ADAPTATION OF HPSV ON CHICKEN EMBRYO LIVER CELLS (CELs)
Propagation of Primary cell monolayer
The flasks having primary cell cultures were processed for further propagation by adopting the protocol given below
- The exhausted medium was removed.
- The monolayer was washed once with sterile PBS (pH= 7.2)
- 5-10 ml of 0,05 % trypsin solution was added in the flasks incubated at room temperature for 3-5 minutes and was gently shaken to disintegrate the cells of monolayer.
- 13-14 ml M199 with 9-12 % fetal calf serum was poured into each of the flasks. These suspensions were transferred further in 12 well cell culture plates.
- The plates were incubated at 37oC for 24-48 hours and after incubation period cell monolayer was observed under inverted microscope.
Infection of monolayer with HPSV
Samples were processed as described earlier.
- The growth medium of the flasks was removed and the monolayers were washed with pre warmed sterilized Dulbecco’s PBS.
- A 0.2 ml of HPSV inoculum was dispensed over the each monolayer using 0.2 μm pore size filter (Whatman Int. Ltd., England) along with negative pressure.
- The inoculum was spread uniformly over each monolayer and flasks were incubated at 37oC for 1 hour with intermittent rotation to allow the virus to adsorb on the surface of CELs.
- Five ml of sterilized pre-warmed maintenance medium was added in each flask and incubated them at 37oC in presence of 5% CO2 in CO2 incubator.
- The mono layers were examined twice daily under inverted microscope for cytopathic effects (CPEs).
Harvesting of virus
The culture fluid was harvested by three freeze-thaw cycles and clarified by centrifugation at 5000 rpm for 5 minutes (Peilin et al., 1997).
Adaptation and attenuation
The passage 1 (P1) virus was inoculated again to fresh, healthy and semi confluent mono layers of CELs using the same technique and observed for CPEs.
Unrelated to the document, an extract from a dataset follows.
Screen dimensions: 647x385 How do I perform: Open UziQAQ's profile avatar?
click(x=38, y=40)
The virus was harvested by three freeze-thaw cycles, clarified and labeled as passage 2 (P2). In this way HPSV was adapted to CELs when the CPEs were clear and consistent. The adapted virus was serially passaged until it became attenuated (non-pathogenic).
Pathogenicity testing of virus
The original indigenous HPSV, passage-1, passage-3, passage-5 and Passage-7 of HPS viruses derived from chicken embryo liver cell (CELs) culture were selected and subjected to pathogenicity testing in chicken. Sixty 3-week old chickens free from antibodies against HPSV were divided into six groups i.e. 1, 2, 3, 4, 5, and 6 of 10 birds each. The chicken of 1 to 5 group were inoculated with 0.2 ml of original HPSV (group-1) and passage no 1, 3, 5 and 7 (Group, 2, 3, 4, and 5), respectively through intraocular (0.1 ml) and intranasal (0.1 ml) routes. The control birds (group 6) were inoculated similarly with PBS. After inoculation, chicken were examined for clinical signs. At day 5 and 10 post-inoculation (PI), five birds from each group were slaughtered. The bursae, spleen and liver of these birds were weighed separately and the percentage ratio of these organs to body weight was calculated.
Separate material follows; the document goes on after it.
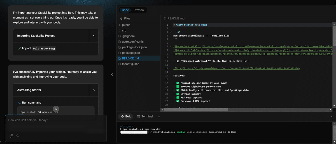Select the Code view toggle
Screen dimensions: 336x144
[x=125, y=10]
TITRATION OF ATTENUATED VIRUS/VIRUS ASSAY
The CELs adapted and attenuated HPSV was titrated by plaque assay and tissue culture infective dose 50 (TCID50). (Skeeles et al., 1979, Reed and Muench, 1938).
No cytopathic effects (CPEs) were observed in the first passage even up to 5 days (120 hours) post-infection. The culture supernatant was harvested by three freeze-thaw cycles and inoculated on the fresh mono layers. Slight aggregation of CLEs was observed at 72 to 120 hours post infection in second passage. However clear and consistent cytopathic effects of HPSV on CLEs were observed in third passage. In third passage, CPEs appeared 120 hours post-infection and cytopathic effects involved the rounding and aggregation of cells.
After 3rd passage HPS virus was adapted on CLEs. The CPEs continued to appear with same intensity afterward. The CPEs appeared fully at 72 hours post-infection after adaptation till 7th passage. The seventh passage virus was completely attenuated (non-pathogenic) and was further grown on more fresh mono layers to produce the attenuated HPSV in large amount for vaccine production.